同成果はNIPSの永山國昭教授、米国エール大学の重松秀樹 研究員、カルフォルニア大学バークレー校、中国精華大学などの国際研究グループによるもの。詳細はNatureの姉妹誌「Nature Structural and Molecular Biology」に掲載された。

今回、研究グループは、位相差クライオ電子顕微鏡を用いて、細胞内の酵素タンパク質ダイサーと、RNAの結合の様子を高いコントラストで観察することに成功した。

位相差クライオ電子顕微鏡の仕組み。特殊な染色をせず、ただ凍らしただけの標本を用いることで、タンパク質や微生物の本来の姿を観察することができる。位相差クライオ電子顕微鏡法では、電子の波が、透明なサンプルを通過するときに生じる目に見えない波の位相の変化を、位相板によって目に見える波の振幅の変化に変換することで、透明なサンプルを可視化することができる

ダイサーは、細胞の細胞質で働く酵素タンパク質の1つで、遺伝情報の発現を抑制させる小分子RNAを生み出す働きを有している。小分子RNAは、 長さ20から25塩基ほどの短いRNAであり、他の遺伝子の発現を調節する機能を持っており、実際に遺伝子の発現を調節する時には、小分子RNAの前駆体にダイサーが結合し、小分子RNAが作り出される。

位相差クライオ電子顕微鏡で観察したダイサー分子。通常の電子顕微鏡画像にくらべて、位相差クライオ電子顕微鏡では、より高いコントラストでダイサーのような小さな分子をよりくっきりと観察することができる

これまで小分子RNAが作られる際には、ダイサーがどのようにRNAと結合して複合体を作っているのかは直接明らかになっていなかったが、今回、位相差クライオ電子顕微鏡の高いコントラスト性能を活用することで、主要な構造を選別して構造解析を行うことが可能になったという。

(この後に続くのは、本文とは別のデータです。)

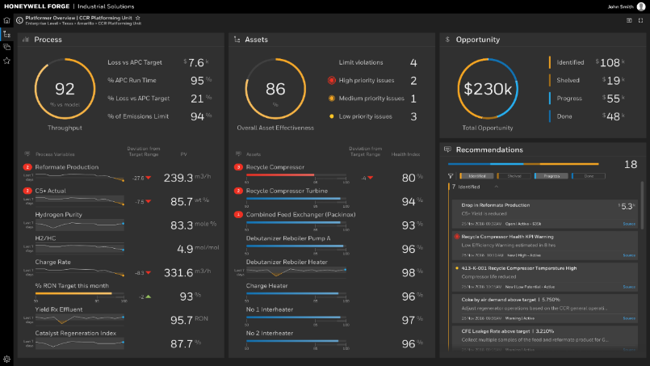Toggle the Done filter chip

point(589,175)
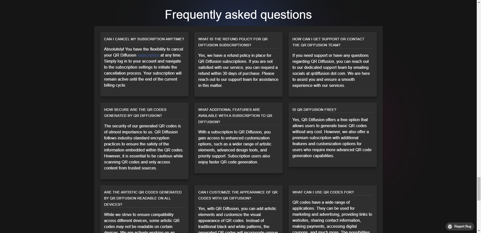The image size is (481, 233).
Task: Click "Is QR Diffusion free?" heading
Action: 314,110
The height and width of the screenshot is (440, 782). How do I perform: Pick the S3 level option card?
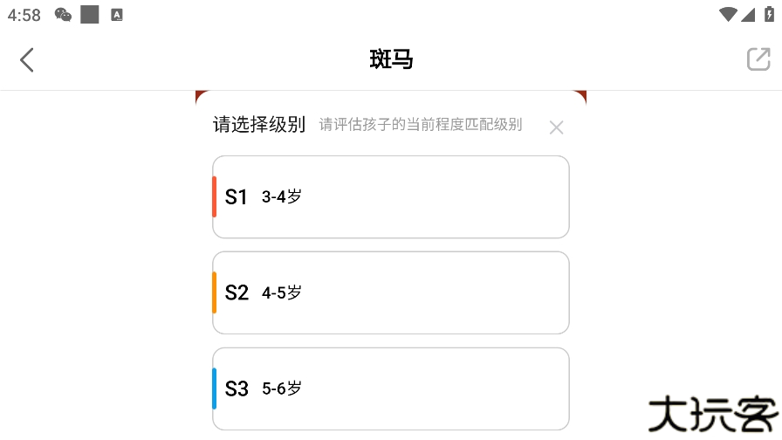pos(390,388)
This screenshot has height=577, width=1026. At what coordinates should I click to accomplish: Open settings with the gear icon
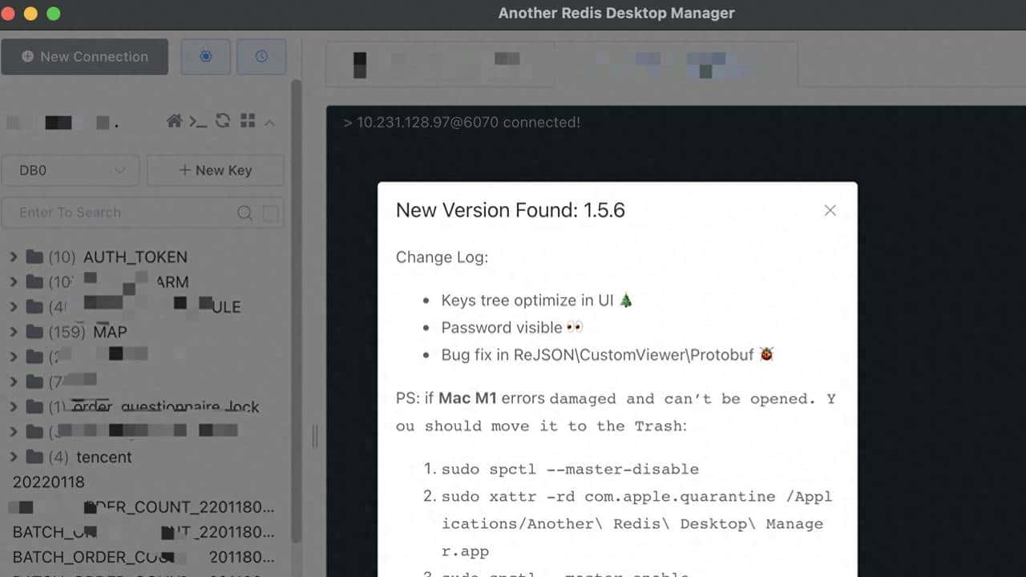click(x=206, y=57)
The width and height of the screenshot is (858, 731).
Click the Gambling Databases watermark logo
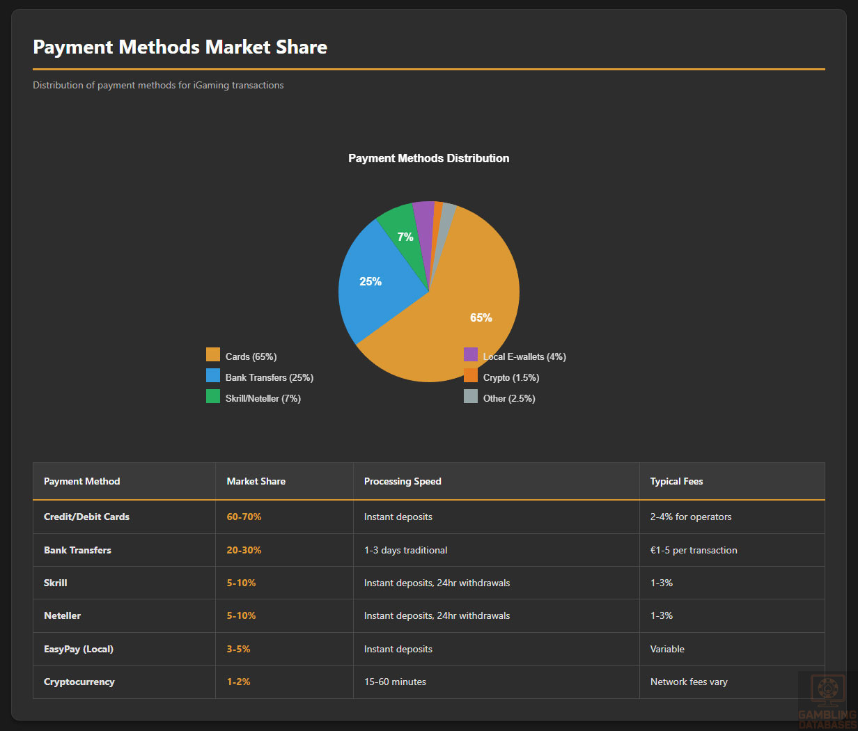827,700
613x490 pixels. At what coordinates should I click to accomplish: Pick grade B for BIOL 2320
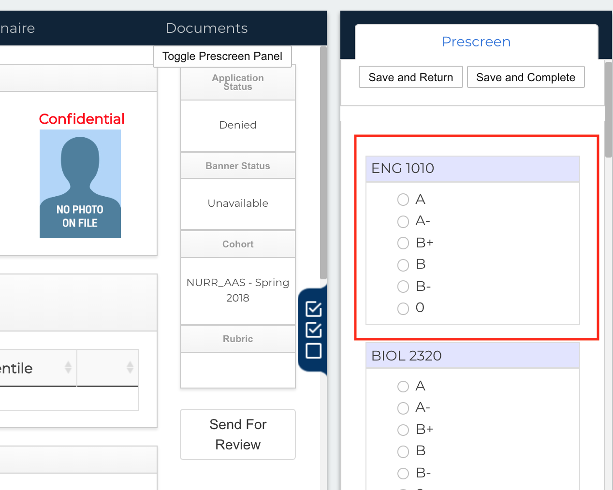tap(403, 452)
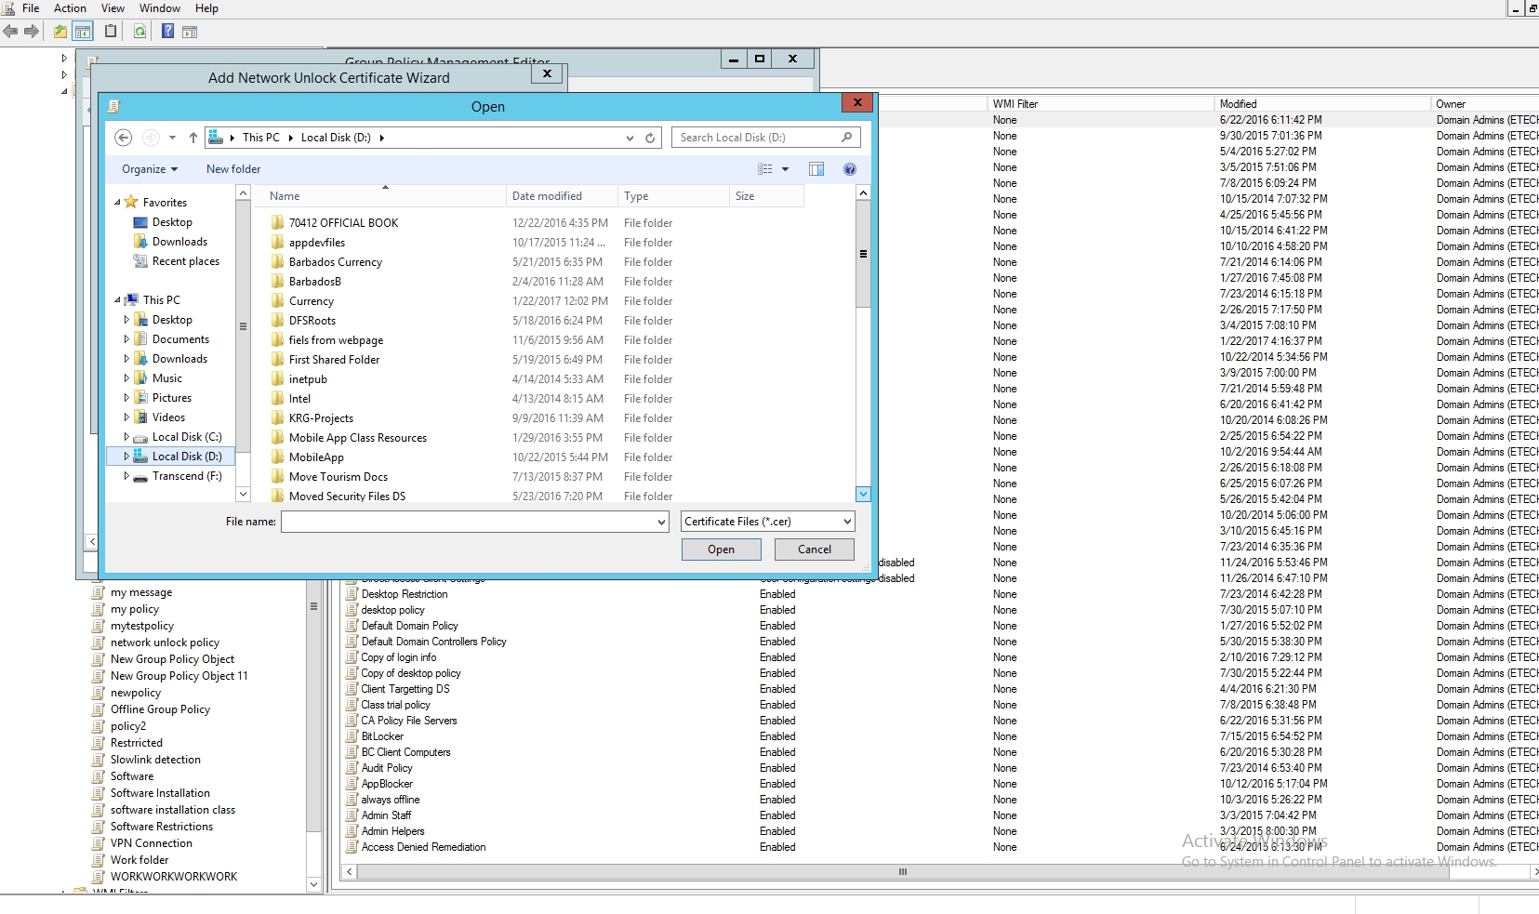Viewport: 1539px width, 914px height.
Task: Click New folder in the toolbar
Action: (x=233, y=169)
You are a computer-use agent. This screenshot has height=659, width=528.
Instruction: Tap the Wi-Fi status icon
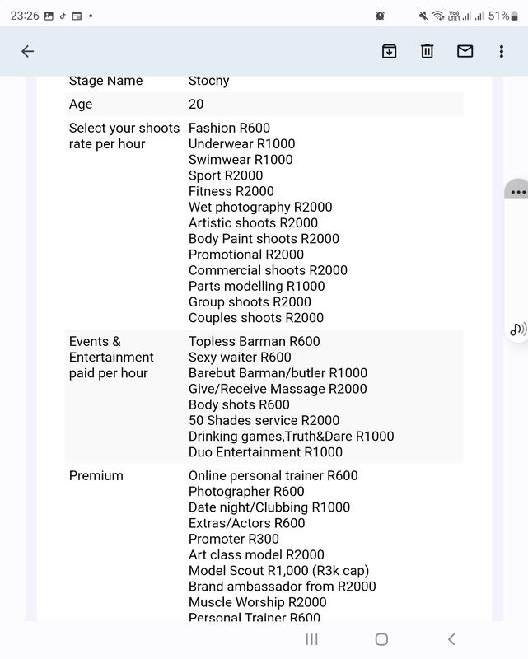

ダイサーと小分子RNAの結合の様子。今回の研究から明らかになったダイサーのタンパク質構造と小分子RNAとの結合の様子。(a)ダイサーのタンパク質構造。(b)ダイサーとsiRNA(small interfering RNA)と呼ばれる小分子RNA前駆体の結合の様子。(c)ダイサーとマイクロRNAと呼ばれる小分子RNA前駆体との結合の様子。この前駆体が分解されて小分子RNAが出来る

そのため、研究グループでは、 現在、人工的な小分子RNAを作り、特定の遺伝子情報の発現を抑えるRNA干渉技術が、新たな創薬として注目されており、今回の技術を応用することで、RNA創薬における効果的な分子設計に対する理解が深まることが期待されるとコメントしている。